NYPL Adds Public Domain Images to Digital Collections for Reuse by Artists
Posted by Rebecca Blake on February 02, 2016
The New York Public Library (NYPL) has added over 674,000 public domain images to their on online database of digital collections. The public domain database includes prints, photographs, maps, video, and manuscripts, which can be downloaded in high resolution. The NYPL statements on the collection indicate that the materials are out-of-copyright, and the public is invited to “go forth and reuse!”. However, a closer look at the NYPL selection process indicates that some images may not be public domain, or may have additional rights assigned, and artists are cautioned to proceed carefully before using the images.
The collection was developed with the NYPL Labs, an interdisciplinary team within the library with the mission of positioning the Library’s collections for the digital age. The NYPL Digital Collections overall provide a great resource of research, educational, and reference material for designers and illustrators. Visitors to the Collections can search by keyword, scroll through recently uploaded items, or browse collections such as Fashion, Nature, For Designers, or Book Arts and Illustrations. For illustrators needing reference material for historic projects, for example, illustrations of 1930s era farm life, the search features and collections can be a tremendous aid. To select for public domain images within a collection, the user checks the “Show Only Public Domain” filter selection. This filters for only images the NYPL believes are out-of-copyright.
Above: When in a collection, be sure to select for only public domain images to view images the NYPL has flagged as available for reuse.
While the newly added materials are described as “public domain” (items for which the coyright has expired or doesn't exist), the Library doesn’t commit to that legal designation. The Library legal team utilizes services such as reverse image searches and the Catalog of Copyright Entries to research the copyright status of items before release. However, because of changes in US copyright law, and the lack of provenance on many images (in particular photos), the NYPL demurs to definitively state the items are public domain. Instead, their blog post on the public domain additions clarifies that the legal team was unable to find copyrights to the items, and states that the Library is unable “to guarantee that we have not made a mistake in either the facts or the law.” The rights statement on the public domain images reads “We believe that this item has no known US copyright restrictions.” The statement also warns that the items may be additionally restricted: “The item may be subject to rights of privacy, rights of publicity and other restrictions.”
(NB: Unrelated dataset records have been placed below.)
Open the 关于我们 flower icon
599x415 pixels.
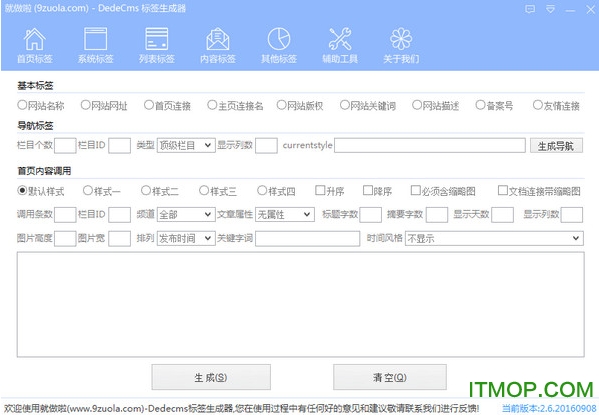(401, 39)
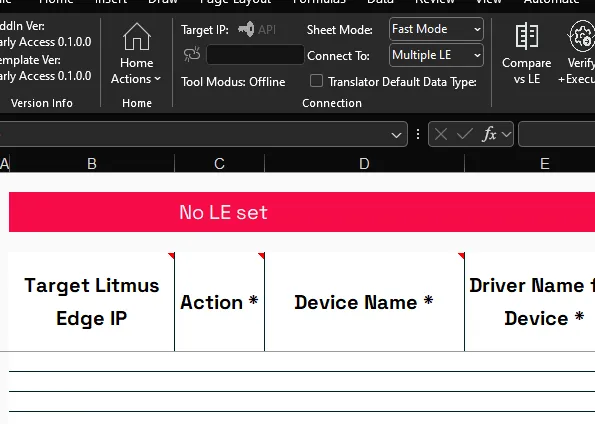The height and width of the screenshot is (424, 595).
Task: Open the Sheet Mode Fast Mode dropdown
Action: coord(436,29)
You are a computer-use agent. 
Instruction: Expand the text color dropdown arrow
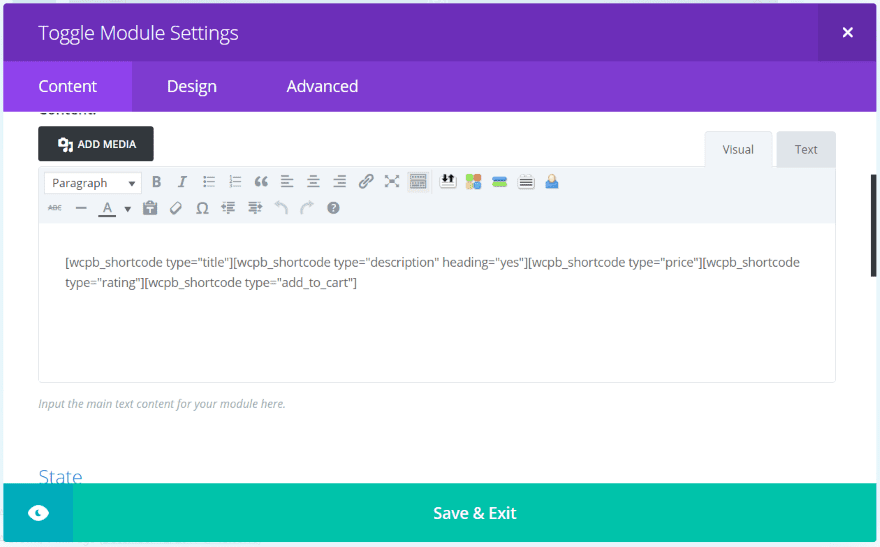point(128,209)
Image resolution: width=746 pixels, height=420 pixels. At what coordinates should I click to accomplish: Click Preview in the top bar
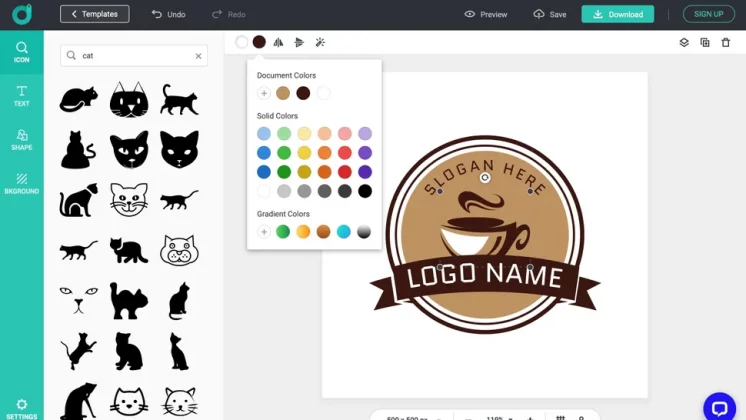coord(486,14)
In celebration of the release, the Library is inviting the public to apply for a “Remix Residency.” The NYPL Labs is accepting proposals to reuse and remix from the collection to create “transformative, interesting, beautiful new uses of our digital collections.” As examples of such uses, they’ve provided links to sample NYPL public domain remixes, such as “Navigating the Green Book,” an exploration of travel guides that showed restaurants, hotels, and other establishments open to African Americans during the age of segregation. NYPL Labs is accepting proposals through the end of February. Recipients of the residency will receive a $2,000 stipend, consultation with the Lab’s staff and curators, and workspace in the NYPL research rooms.